Neutron dose evaluation in conventional and FLASH proton therapy

Abstract

Cancer is the second leading cause of death for children and one of the treatment options for this disease is radiotherapy. Children treated with radiotherapy using photon beams are more likely to develop secondary neoplasms. Proton therapy can reduce the probability of neoplasm formation by up to 50%. Recent studies propose the use of ultra high dose rates as a treatment option. From the threshold of 40 Gy/s it is possible to reach the FLASH effect. This technique protects healthy tissue while maintaining tumor control. The effect was validated in vivo using a proton beam and, therefore, it will be available as a new treatment option. On the other hand, the proposal for FLASH treatment with a proton beam would not use the Bragg peak located in the target volume, which is the differential of proton radiotherapy.

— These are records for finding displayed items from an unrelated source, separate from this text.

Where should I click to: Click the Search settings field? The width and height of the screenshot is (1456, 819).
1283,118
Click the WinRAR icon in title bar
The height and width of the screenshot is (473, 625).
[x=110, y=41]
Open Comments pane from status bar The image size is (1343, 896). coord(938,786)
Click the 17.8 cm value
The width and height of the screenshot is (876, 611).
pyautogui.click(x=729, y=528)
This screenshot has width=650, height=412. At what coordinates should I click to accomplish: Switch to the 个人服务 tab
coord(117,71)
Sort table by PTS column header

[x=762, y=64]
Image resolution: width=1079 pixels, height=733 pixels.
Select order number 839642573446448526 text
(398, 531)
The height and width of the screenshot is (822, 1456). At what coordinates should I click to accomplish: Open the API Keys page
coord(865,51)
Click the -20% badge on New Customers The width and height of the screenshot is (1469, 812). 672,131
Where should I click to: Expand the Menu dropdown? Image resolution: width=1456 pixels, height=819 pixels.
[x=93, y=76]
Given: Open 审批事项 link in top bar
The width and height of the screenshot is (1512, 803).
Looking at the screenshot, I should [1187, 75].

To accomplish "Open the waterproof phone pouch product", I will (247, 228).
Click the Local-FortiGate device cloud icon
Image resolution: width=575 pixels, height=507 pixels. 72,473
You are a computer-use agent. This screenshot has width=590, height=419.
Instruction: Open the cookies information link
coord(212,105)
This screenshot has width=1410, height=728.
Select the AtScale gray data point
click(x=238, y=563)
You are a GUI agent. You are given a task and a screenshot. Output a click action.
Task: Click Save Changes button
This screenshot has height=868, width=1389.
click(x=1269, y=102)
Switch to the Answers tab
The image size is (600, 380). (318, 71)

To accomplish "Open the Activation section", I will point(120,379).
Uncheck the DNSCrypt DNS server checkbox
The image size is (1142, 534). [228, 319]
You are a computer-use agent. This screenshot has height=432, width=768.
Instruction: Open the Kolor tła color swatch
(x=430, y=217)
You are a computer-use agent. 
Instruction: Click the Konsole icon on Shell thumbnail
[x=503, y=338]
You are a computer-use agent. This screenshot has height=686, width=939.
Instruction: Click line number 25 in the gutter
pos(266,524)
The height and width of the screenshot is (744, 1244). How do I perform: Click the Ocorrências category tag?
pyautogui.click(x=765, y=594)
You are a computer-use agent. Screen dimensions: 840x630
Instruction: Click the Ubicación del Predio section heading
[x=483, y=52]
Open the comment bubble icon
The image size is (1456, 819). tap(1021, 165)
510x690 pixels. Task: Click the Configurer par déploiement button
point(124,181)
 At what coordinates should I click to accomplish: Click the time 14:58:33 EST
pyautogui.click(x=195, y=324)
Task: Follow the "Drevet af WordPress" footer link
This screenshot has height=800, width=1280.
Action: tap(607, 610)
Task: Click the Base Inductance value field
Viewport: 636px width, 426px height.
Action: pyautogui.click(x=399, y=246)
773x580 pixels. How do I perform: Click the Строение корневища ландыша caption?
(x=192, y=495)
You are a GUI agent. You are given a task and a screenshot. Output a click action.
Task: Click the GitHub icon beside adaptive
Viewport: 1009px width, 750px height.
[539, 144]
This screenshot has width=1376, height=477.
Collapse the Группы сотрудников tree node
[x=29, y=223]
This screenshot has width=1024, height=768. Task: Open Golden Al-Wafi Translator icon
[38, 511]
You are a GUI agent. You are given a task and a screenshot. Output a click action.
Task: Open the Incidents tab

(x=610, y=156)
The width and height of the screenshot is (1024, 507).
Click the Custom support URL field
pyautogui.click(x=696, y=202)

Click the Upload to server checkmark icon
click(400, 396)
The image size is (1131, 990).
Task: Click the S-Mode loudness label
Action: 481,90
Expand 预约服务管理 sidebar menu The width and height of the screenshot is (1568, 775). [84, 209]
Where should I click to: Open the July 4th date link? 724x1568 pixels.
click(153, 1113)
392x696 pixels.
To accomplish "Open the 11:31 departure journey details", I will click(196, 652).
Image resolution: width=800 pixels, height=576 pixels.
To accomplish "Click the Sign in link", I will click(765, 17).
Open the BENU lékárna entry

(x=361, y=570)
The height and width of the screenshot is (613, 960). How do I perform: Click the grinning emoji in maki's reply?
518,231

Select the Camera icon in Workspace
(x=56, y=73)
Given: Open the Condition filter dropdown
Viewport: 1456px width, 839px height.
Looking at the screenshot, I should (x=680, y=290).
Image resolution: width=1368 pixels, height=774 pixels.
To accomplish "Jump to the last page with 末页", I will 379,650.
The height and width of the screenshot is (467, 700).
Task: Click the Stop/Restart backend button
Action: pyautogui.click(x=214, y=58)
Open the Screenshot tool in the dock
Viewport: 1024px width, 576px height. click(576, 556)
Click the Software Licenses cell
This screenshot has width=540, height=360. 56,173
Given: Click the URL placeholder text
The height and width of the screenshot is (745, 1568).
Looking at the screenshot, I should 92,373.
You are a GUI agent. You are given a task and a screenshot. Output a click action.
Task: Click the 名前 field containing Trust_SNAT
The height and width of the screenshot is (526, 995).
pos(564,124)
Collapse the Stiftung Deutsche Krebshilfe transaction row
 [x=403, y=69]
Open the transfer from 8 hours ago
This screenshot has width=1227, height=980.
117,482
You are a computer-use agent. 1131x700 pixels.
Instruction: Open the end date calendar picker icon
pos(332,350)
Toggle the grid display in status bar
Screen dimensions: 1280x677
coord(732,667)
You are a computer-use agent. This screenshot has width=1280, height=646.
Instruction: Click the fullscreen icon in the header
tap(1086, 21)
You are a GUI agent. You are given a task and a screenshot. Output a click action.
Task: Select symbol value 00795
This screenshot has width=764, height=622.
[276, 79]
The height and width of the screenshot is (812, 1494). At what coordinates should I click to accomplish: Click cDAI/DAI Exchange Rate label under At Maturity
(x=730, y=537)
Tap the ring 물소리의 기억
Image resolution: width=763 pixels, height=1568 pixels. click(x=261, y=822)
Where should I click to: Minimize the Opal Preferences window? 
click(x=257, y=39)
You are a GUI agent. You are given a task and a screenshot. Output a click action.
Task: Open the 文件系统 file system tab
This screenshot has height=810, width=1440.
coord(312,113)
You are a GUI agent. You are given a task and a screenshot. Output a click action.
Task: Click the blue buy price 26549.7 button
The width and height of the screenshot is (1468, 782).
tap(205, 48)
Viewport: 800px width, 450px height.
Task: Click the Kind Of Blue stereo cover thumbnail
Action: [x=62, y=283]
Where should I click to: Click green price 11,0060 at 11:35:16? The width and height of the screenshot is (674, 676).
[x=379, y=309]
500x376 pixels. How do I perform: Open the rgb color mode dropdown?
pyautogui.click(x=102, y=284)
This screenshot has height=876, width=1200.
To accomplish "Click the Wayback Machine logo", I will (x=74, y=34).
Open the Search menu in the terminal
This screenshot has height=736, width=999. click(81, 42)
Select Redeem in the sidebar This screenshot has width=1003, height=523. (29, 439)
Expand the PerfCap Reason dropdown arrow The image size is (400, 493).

In addition, the increase in the intensity of the beam and the energy of the particles, lead to the generation of a greater amount of neutrons. The objective of this work is to evaluate the dose due to the neutrons generated in the interaction with the accelerator components in FLASH proton therapy in relation to conventional proton therapy. The dose evaluation was performed through Monte Carlo simulations, using a water phantom, with the code TOPAS MC. The results found show that the dose of neutrons in the FLASH technique would be about 100 times greater than the dose in the conventional technique. Still, it would be below 1% of the prescribed dose.